For over a decade, the young Octavian remodeled Roman government to suit his needs.  When awarded the title Augustus in 28 B.C., Caesar’s adopted son could finally claim to have achieved his goals: he had outmaneuvered his political opponents, survived decades of civil wars, and had concentrated the privileges, power, and responsibilities of the entire Senatorial body into his own hands.  How?  Not just through violence, but with the persuasive powers of art and architecture!

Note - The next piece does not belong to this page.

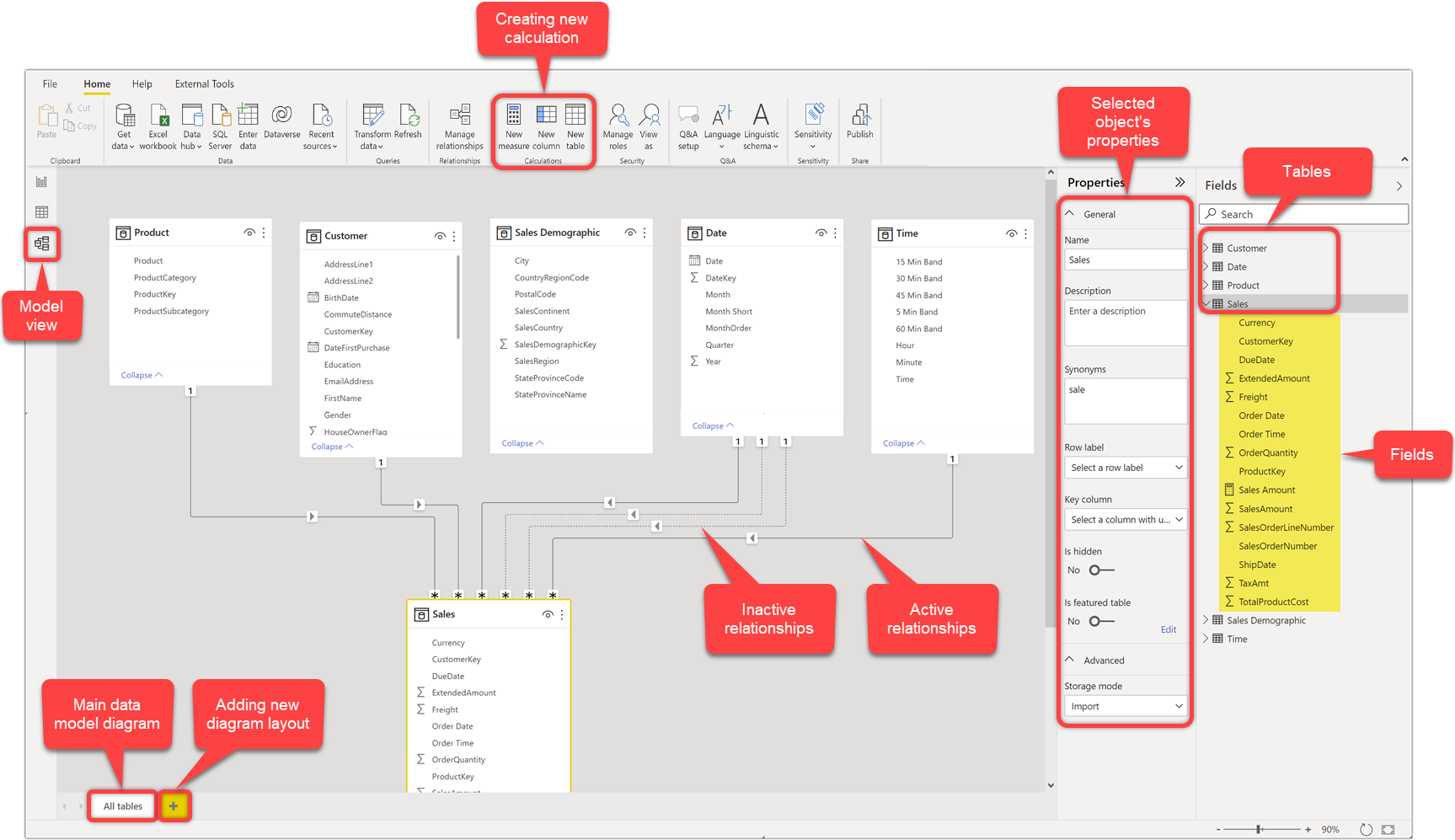
Task: Open the Get data menu
Action: click(x=124, y=126)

To many historians’ surprise, Octavian began work on his mausoleum during the chaotic years of civil war and social turmoil that followed Caesar’s assassination. By no means was Octavian angsting over the possibilities of a premature death.  This behemoth burial stated that Octavian and his family were in Rome to stay: adopted sons, adopted grandsons, sons-in-laws, and stepsons were buried there.  These were the men whom the Emperor groomed as heir to the newly found Empire.  And it was the beginning of Imperial dynasty.

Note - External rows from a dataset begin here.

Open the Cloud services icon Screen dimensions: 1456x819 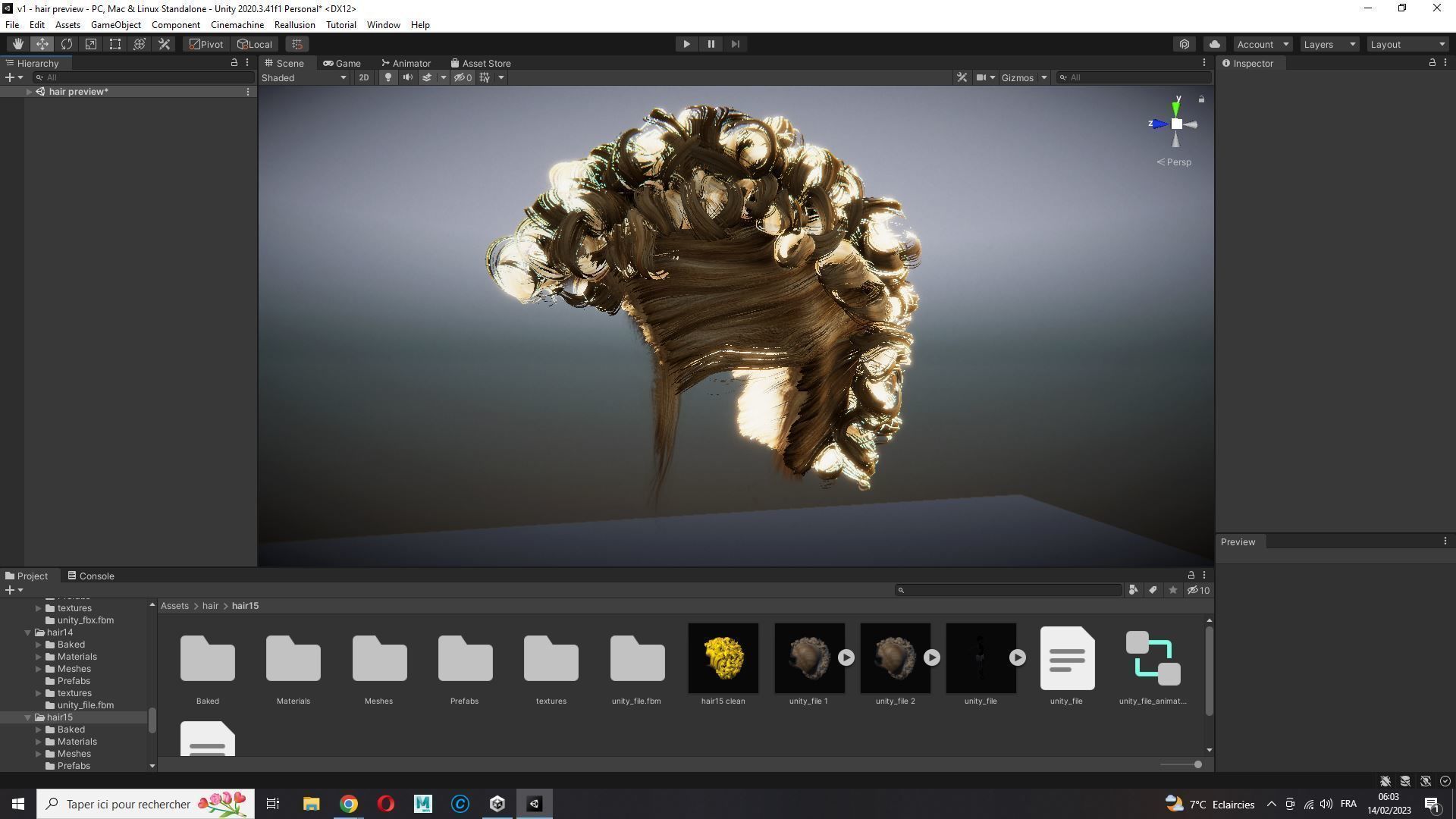pos(1214,44)
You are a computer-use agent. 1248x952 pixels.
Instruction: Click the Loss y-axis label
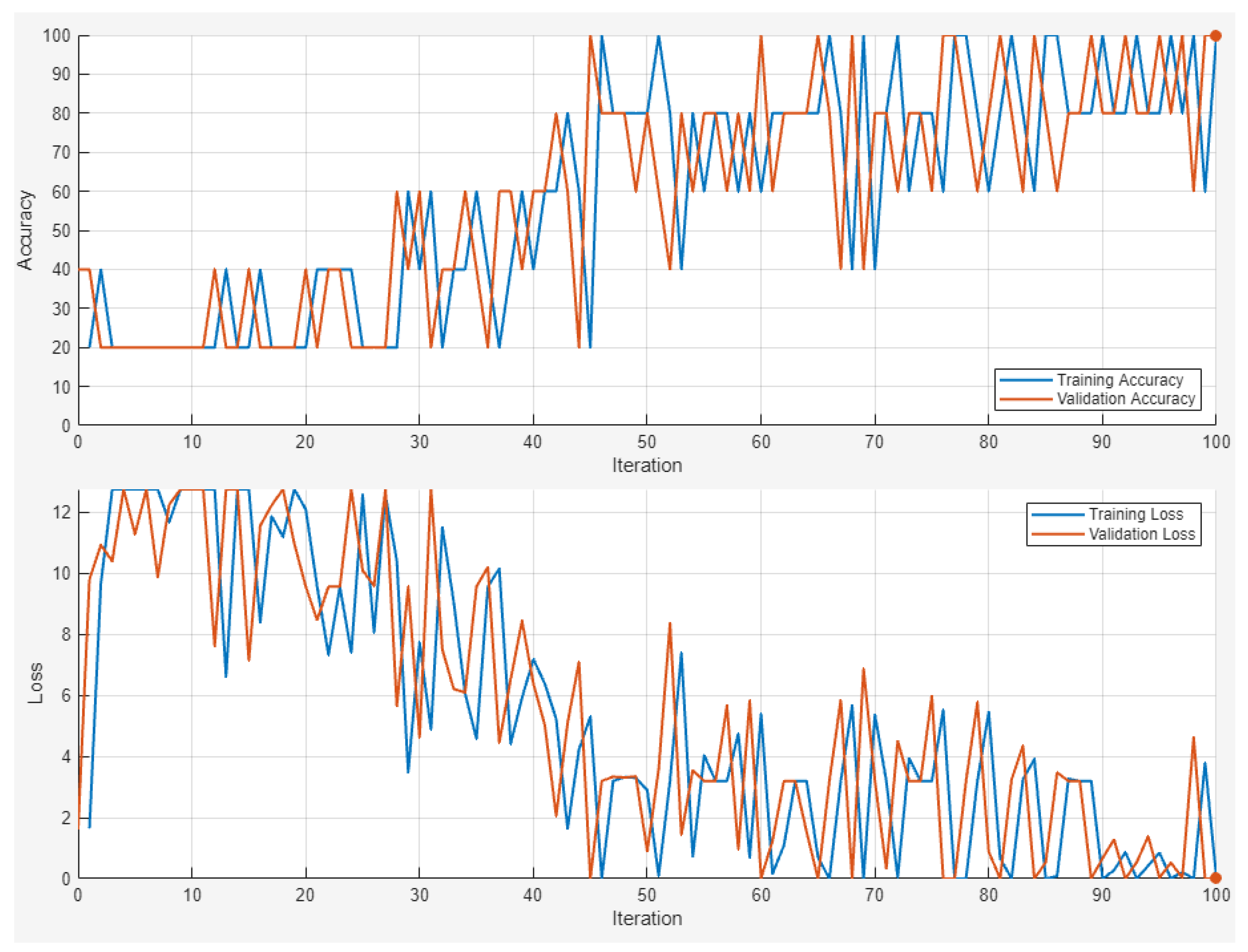pos(35,683)
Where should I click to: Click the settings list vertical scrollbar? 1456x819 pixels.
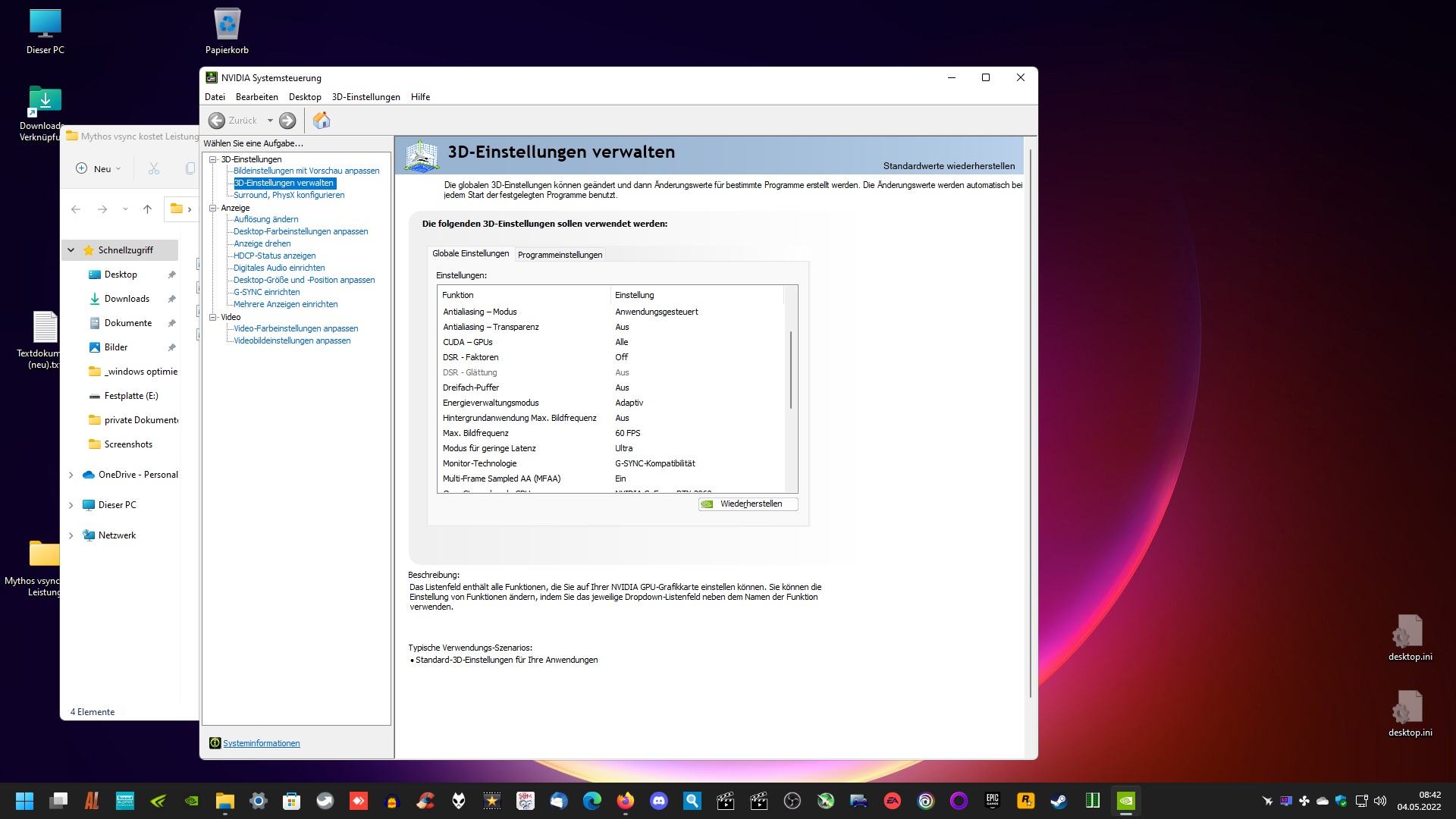(791, 369)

In 13 B.C., the Senate pledged the Ara Pacis or Altar of Peace to Augustus as a token of its appreciation for the political, economic, and social harmony that Augustus had ensured Rome and her territories. In the marble friezes of the altar, scene of Rome’s foundation legends alternate with parades in which Augustus, his family members, friends, their children, and wives figure prominently together with high priests, religious officials, and high-ranking politicians. The great communicator stated his message clearly: through family, dynasty; through dynastic succession, the continuation of a peaceful Empire.

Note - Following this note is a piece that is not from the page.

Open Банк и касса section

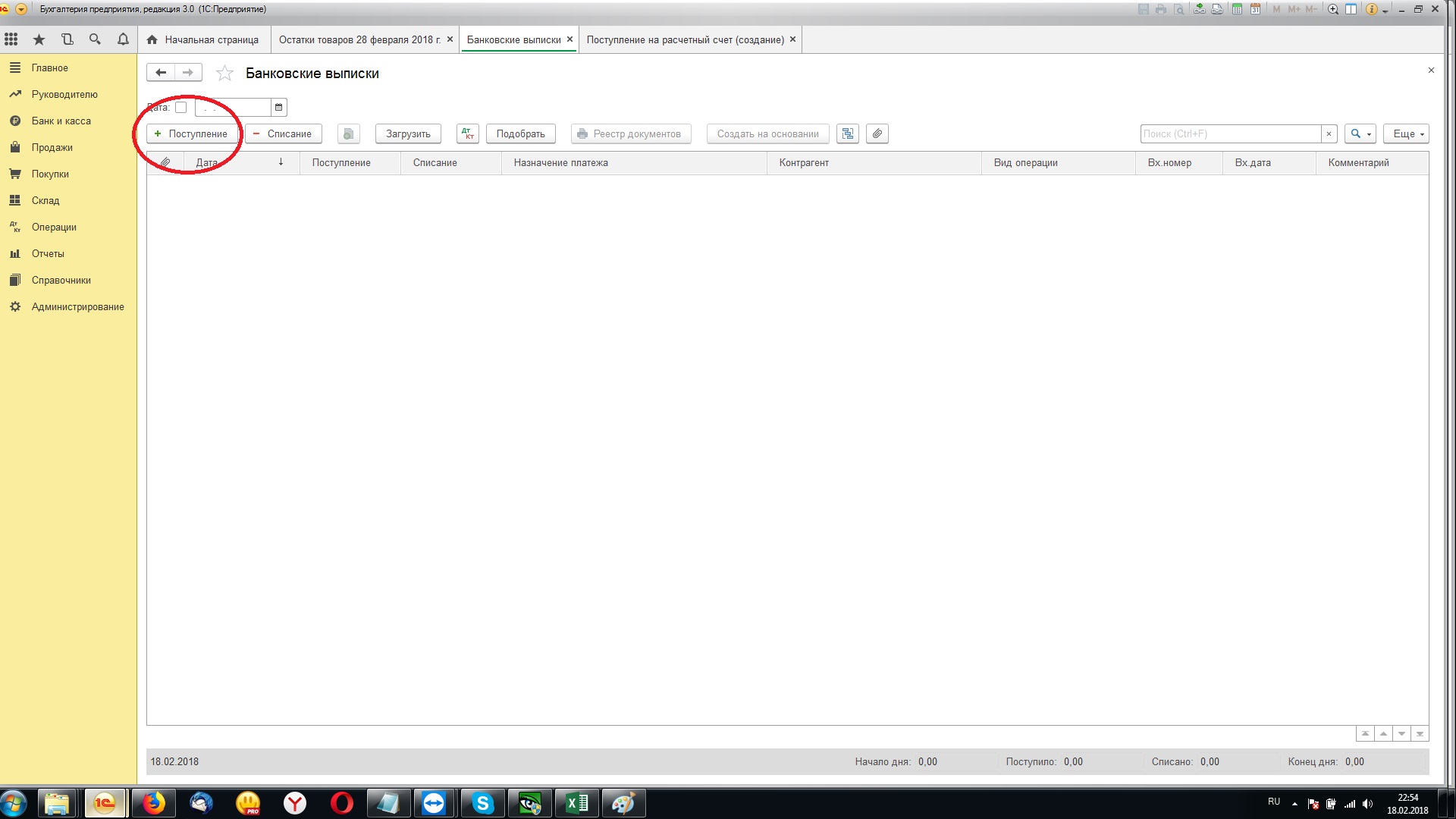point(61,121)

Just over a century later, the Emperor Hadrian very consciously modeled his reign on Augustus’.  After all, the first Emperor of Rome was considered the founder of a golden age after putting an end to decades of civil war and ensuring peace throughout the Roman world.  Hadrian would father a second golden age and he promoted this idea by associating himself with Augustus and his architectural programs.  For example, Hadrian rebuilt the Pantheon, which Augustus’ son-in-law had erected in his honor.  He also built a mausoleum (seen on the right).  Not far from Augustus’, it quoted the mausoleum that Augustus had built to strengthen Romans’ opinions that he would pacify the Roman world or die trying.